### Your task
Output only the line that contains "Doğal Dudak Nemlendirici (51, 1887)" and the lines after it, all verbatim, through the last one below.

[Pixel coordinate grounding data]
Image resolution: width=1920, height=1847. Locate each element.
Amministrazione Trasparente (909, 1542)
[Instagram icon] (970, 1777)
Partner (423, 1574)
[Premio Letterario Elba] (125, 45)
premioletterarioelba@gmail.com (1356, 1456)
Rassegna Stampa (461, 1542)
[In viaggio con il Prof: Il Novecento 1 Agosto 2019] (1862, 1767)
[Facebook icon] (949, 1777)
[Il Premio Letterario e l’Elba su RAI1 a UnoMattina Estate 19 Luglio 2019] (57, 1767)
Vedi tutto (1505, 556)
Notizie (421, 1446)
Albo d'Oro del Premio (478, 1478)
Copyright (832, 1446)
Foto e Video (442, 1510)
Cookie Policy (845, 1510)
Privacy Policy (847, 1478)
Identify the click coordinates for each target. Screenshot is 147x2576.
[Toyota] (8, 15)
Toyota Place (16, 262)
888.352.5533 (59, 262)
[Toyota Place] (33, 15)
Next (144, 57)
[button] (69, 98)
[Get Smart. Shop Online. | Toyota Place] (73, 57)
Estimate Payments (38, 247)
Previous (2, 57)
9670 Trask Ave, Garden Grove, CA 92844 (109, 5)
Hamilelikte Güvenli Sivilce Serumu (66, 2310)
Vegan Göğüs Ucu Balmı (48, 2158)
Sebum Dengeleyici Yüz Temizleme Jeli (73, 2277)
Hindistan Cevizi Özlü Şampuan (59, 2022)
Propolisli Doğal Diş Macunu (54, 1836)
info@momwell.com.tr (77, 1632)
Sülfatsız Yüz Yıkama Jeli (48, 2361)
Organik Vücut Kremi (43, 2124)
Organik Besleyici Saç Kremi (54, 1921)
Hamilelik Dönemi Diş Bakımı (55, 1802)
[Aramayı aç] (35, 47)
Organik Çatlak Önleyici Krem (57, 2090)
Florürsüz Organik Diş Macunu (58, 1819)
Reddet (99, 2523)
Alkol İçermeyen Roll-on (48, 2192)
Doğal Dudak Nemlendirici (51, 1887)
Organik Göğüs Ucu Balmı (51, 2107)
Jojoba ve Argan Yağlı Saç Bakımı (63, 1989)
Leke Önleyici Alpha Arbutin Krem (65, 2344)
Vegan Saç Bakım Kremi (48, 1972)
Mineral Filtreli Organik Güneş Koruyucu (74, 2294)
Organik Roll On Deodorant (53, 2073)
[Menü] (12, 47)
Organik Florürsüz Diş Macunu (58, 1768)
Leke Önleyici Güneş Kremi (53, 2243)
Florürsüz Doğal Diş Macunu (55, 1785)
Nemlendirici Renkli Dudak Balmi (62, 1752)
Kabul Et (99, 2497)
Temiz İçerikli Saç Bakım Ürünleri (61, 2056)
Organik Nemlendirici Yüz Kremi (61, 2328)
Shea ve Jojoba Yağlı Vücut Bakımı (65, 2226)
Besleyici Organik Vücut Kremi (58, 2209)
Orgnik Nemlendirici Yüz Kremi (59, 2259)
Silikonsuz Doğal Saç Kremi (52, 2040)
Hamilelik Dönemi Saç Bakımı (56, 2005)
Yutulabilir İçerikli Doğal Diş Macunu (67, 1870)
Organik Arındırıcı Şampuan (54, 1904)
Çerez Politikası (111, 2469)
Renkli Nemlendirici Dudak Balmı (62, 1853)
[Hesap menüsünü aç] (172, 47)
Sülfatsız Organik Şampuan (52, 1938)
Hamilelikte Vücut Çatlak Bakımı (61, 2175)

### Answer to this exercise
Doğal Dudak Nemlendirici (51, 1887)
Organik Göğüs Ucu Balmı (51, 2107)
Jojoba ve Argan Yağlı Saç Bakımı (63, 1989)
Leke Önleyici Alpha Arbutin Krem (65, 2344)
Vegan Saç Bakım Kremi (48, 1972)
Mineral Filtreli Organik Güneş Koruyucu (74, 2294)
Organik Roll On Deodorant (53, 2073)
[Menü] (12, 47)
Organik Florürsüz Diş Macunu (58, 1768)
Leke Önleyici Güneş Kremi (53, 2243)
Florürsüz Doğal Diş Macunu (55, 1785)
Nemlendirici Renkli Dudak Balmi (62, 1752)
Kabul Et (99, 2497)
Temiz İçerikli Saç Bakım Ürünleri (61, 2056)
Organik Nemlendirici Yüz Kremi (61, 2328)
Shea ve Jojoba Yağlı Vücut Bakımı (65, 2226)
Besleyici Organik Vücut Kremi (58, 2209)
Orgnik Nemlendirici Yüz Kremi (59, 2259)
Silikonsuz Doğal Saç Kremi (52, 2040)
Hamilelik Dönemi Saç Bakımı (56, 2005)
Yutulabilir İçerikli Doğal Diş Macunu (67, 1870)
Organik Arındırıcı Şampuan (54, 1904)
Çerez Politikası (111, 2469)
Renkli Nemlendirici Dudak Balmı (62, 1853)
[Hesap menüsünü aç] (172, 47)
Sülfatsız Organik Şampuan (52, 1938)
Hamilelikte Vücut Çatlak Bakımı (61, 2175)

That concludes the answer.